Note that “ML engineer” and “ML platform engineers” are not the same role. While the ML platform engineer maintains the platform, the ML engineer works on optimizing the models from a software engineering point of view. The ML engineer will not be involved in working on the tools that make up the platform.

Starting

With the right set of tools, you can start small and scale. A small company or a larger organization with a small team of data scientists might start with one or two individual contributors. So, as you grow your data science team, the ML platform team should equal about 10% of the number of data scientists. At some point, you hit a steady state where the team can provide all the support you need without adding staff, as long as you have the right tools.
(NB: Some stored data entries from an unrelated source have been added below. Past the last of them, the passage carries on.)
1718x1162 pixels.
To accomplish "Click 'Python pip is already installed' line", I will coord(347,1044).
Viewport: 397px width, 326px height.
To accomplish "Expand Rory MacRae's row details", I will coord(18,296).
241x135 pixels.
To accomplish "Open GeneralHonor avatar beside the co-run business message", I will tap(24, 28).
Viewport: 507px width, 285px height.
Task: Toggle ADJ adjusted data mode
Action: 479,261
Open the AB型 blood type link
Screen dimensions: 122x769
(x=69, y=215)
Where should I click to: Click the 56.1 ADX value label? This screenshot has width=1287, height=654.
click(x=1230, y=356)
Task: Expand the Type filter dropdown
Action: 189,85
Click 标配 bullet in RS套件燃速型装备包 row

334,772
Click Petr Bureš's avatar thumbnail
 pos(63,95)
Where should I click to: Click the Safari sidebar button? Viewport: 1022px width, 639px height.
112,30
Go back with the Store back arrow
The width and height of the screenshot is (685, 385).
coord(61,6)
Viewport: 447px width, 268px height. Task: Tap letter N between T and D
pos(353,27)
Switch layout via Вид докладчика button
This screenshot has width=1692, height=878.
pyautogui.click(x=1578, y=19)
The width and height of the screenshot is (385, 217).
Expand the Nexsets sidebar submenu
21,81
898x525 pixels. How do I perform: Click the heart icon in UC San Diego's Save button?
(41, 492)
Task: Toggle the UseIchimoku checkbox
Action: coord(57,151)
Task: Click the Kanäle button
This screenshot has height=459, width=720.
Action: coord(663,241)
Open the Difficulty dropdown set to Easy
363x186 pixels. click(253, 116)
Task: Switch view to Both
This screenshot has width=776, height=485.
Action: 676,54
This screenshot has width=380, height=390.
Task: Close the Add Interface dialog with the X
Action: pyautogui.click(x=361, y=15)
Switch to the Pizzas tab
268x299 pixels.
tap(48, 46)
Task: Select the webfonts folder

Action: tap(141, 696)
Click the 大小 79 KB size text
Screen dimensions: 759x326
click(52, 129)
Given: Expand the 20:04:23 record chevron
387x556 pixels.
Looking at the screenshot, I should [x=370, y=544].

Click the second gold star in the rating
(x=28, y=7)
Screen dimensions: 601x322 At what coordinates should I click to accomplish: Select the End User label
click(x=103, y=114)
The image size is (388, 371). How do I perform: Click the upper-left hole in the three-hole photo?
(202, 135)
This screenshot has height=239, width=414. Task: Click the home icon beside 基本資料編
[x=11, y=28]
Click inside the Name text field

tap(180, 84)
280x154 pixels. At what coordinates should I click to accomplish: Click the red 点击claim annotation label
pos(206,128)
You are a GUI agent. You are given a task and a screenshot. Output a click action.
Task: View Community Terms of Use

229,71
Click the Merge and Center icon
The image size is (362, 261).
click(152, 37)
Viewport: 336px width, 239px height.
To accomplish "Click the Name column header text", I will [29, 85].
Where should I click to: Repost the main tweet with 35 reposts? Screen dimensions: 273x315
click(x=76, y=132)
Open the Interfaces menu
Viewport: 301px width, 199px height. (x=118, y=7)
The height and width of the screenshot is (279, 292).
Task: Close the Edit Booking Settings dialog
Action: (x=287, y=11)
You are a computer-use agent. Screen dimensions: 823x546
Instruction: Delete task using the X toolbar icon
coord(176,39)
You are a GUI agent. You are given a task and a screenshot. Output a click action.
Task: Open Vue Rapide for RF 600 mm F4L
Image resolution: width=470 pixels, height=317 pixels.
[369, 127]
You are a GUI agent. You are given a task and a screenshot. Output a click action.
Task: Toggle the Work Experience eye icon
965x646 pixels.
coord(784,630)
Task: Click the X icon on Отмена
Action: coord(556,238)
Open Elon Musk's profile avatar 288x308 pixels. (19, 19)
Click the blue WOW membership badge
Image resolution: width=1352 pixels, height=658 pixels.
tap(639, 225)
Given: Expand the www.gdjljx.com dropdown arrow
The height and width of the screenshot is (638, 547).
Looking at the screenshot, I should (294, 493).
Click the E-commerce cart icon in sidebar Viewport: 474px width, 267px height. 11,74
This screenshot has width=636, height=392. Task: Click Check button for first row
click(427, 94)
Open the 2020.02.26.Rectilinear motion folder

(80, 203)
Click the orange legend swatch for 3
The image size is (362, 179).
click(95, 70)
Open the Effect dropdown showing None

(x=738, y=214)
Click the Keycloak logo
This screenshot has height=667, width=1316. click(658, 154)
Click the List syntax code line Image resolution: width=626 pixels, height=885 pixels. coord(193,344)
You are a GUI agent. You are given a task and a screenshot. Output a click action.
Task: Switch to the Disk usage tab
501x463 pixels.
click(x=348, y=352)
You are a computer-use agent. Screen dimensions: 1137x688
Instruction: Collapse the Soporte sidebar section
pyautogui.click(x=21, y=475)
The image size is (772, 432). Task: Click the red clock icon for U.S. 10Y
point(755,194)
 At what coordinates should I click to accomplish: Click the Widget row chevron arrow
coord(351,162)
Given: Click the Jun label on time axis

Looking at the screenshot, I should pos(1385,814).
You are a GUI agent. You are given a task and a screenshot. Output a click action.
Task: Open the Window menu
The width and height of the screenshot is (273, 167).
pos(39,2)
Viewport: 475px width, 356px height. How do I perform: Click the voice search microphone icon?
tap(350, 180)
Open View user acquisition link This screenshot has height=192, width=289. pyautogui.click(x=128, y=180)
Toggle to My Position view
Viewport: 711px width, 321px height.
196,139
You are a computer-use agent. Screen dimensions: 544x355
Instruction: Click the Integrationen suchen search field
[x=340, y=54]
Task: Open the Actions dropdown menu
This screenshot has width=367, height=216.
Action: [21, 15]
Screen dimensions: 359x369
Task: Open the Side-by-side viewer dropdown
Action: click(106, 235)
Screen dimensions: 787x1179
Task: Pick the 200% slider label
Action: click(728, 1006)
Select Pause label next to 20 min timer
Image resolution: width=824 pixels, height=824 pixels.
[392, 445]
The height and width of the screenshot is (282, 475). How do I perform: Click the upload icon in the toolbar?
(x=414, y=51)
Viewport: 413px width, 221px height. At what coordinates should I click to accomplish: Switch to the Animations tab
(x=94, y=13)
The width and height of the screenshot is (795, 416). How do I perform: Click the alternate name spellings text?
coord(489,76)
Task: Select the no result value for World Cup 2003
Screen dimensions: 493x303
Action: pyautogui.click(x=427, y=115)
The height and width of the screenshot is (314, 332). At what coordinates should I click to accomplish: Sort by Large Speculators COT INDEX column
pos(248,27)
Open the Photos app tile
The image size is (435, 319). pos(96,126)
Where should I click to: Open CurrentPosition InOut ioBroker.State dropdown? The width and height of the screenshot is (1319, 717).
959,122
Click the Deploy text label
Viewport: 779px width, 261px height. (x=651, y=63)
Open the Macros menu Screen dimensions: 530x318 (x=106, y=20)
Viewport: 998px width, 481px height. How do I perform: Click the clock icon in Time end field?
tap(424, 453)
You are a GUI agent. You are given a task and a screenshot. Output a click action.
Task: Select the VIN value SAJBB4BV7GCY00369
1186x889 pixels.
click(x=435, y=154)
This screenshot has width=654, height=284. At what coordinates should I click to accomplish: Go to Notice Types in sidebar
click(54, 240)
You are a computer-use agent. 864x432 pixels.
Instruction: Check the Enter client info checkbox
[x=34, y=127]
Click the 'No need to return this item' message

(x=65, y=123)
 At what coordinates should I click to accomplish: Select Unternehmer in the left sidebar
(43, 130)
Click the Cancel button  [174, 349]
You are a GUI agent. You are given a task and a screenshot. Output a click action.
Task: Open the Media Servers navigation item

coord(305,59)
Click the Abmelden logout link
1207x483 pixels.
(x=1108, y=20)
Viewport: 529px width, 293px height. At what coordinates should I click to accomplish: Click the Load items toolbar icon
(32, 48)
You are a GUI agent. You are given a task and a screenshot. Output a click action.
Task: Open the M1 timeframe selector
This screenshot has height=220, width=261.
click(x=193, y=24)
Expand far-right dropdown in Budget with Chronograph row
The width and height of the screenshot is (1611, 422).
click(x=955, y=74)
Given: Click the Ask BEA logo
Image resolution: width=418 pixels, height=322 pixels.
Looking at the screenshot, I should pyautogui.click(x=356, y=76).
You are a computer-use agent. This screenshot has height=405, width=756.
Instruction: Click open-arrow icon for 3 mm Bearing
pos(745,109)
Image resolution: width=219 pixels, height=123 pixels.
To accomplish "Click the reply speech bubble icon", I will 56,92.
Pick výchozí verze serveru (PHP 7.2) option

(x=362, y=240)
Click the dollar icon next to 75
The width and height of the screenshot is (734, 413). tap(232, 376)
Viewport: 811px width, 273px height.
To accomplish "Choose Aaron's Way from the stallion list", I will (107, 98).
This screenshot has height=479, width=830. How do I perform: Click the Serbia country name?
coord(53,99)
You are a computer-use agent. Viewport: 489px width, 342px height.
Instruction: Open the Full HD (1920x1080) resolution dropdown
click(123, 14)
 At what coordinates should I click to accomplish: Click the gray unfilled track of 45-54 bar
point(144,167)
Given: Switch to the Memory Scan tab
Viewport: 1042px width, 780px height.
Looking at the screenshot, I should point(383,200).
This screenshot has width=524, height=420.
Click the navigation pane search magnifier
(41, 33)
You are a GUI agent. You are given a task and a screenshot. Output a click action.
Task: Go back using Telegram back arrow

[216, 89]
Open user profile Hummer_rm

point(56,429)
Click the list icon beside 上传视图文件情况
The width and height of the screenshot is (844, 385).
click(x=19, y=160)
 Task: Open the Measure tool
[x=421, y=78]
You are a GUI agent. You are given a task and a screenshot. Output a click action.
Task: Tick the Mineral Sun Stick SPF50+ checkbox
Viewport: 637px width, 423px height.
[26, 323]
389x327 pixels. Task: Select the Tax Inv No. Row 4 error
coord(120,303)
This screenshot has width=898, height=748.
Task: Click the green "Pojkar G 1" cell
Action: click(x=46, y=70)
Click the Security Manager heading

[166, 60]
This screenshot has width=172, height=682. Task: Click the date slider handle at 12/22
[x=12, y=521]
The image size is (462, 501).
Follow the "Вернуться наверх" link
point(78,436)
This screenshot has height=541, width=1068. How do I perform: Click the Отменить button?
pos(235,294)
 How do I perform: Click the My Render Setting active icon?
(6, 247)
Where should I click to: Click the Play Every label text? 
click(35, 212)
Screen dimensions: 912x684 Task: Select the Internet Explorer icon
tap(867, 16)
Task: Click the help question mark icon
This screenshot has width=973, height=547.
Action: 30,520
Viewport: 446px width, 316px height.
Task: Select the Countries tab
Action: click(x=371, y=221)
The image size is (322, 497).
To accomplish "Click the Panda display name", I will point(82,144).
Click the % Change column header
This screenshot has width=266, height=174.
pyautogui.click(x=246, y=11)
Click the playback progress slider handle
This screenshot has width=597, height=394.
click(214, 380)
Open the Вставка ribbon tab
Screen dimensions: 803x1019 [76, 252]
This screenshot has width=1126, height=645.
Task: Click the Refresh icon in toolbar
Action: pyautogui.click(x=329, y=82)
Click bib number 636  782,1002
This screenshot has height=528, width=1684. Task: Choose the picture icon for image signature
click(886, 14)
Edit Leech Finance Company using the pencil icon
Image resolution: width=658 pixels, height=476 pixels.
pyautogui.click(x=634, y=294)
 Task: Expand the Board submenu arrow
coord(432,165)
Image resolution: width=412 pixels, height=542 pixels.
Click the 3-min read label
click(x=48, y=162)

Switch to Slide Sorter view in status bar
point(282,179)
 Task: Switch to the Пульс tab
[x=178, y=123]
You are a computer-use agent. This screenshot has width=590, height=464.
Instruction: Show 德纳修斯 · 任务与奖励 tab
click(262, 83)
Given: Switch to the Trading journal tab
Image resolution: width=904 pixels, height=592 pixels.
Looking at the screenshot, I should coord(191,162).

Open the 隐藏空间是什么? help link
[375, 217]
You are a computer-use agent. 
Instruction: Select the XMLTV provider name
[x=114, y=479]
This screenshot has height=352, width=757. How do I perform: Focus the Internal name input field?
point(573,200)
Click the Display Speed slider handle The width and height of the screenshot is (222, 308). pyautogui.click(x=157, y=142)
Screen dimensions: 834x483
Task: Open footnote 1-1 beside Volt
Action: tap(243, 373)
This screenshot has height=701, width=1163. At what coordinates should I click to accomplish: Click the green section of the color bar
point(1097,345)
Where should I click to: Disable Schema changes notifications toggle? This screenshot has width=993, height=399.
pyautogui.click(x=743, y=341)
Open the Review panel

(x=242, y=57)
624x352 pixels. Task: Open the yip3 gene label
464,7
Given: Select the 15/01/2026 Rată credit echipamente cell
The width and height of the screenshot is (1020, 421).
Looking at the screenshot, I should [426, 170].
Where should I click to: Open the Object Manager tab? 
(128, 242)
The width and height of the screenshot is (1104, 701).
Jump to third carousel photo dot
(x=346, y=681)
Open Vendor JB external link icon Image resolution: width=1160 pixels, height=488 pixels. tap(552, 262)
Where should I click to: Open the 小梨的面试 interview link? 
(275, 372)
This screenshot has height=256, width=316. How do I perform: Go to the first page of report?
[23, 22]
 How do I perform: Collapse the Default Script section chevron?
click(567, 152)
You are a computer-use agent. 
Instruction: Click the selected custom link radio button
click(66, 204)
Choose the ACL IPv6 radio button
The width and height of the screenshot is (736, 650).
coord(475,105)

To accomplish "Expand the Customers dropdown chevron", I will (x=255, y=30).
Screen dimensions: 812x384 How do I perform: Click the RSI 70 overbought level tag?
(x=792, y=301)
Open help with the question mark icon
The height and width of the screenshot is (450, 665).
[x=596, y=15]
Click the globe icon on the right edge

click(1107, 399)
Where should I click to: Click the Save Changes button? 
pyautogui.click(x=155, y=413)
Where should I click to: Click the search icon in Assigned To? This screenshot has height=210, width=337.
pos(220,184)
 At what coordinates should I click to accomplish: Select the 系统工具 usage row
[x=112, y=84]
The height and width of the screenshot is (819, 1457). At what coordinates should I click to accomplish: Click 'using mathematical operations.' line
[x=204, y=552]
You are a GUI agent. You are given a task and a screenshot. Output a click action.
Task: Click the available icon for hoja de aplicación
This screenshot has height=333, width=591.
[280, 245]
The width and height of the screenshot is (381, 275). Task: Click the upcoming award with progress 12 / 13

Organizationally, for mid-sized companies or startups, the ML platform team usually falls under central engineering. For large companies, staff is typically more closely aligned with IT. My opinion is that they should be close to the infrastructure, encompassing IT and data science.

In general, however, it doesn’t matter where the ML platform team is located. What’s important is that they have strong connections with IT and data science – the key stakeholders they’ll collaborate with on a regular basis.

The ROI on an ML Platform Team

It is important to define clear metrics to evaluate the performance of the ML platform team. These must include:

• Service Level Agreements (SLAs) related to the performance of the platform itself (eg uptime and number of outage incidents).

• Metrics related to data science (for example, number of models shipped in a quarter and model velocity).

• The number of ML-related security incidents that have occurred.

• A subjective customer success metric based on data scientists’ satisfaction with using the platform.

Generally, ML platform teams guarantee “speed safely”. That is, they ensure that data scientists can deploy models into production efficiently, with checks and balances that reduce risk and provide proper governance. The ML platform team also provides L0 and L1 support for models in production, protecting data science teams from the day-to-day vagaries of major production systems.

Without an ML platform team, consider how much of your data science team’s work isn’t seeing the light of day or how much time data scientists are spending dealing with tools. An ML platform team helps increase the productivity of the data scientist team and the value they and their models provide.

In conclusion, if your data scientists are responding to model issues at odd hours or tool support write cycles, you’re probably ready to set up a centralized ML platform team. This is especially true for organizations that are scaling up real-time use cases and that need to keep the models up and running in production like any other business-critical software in the enterprise.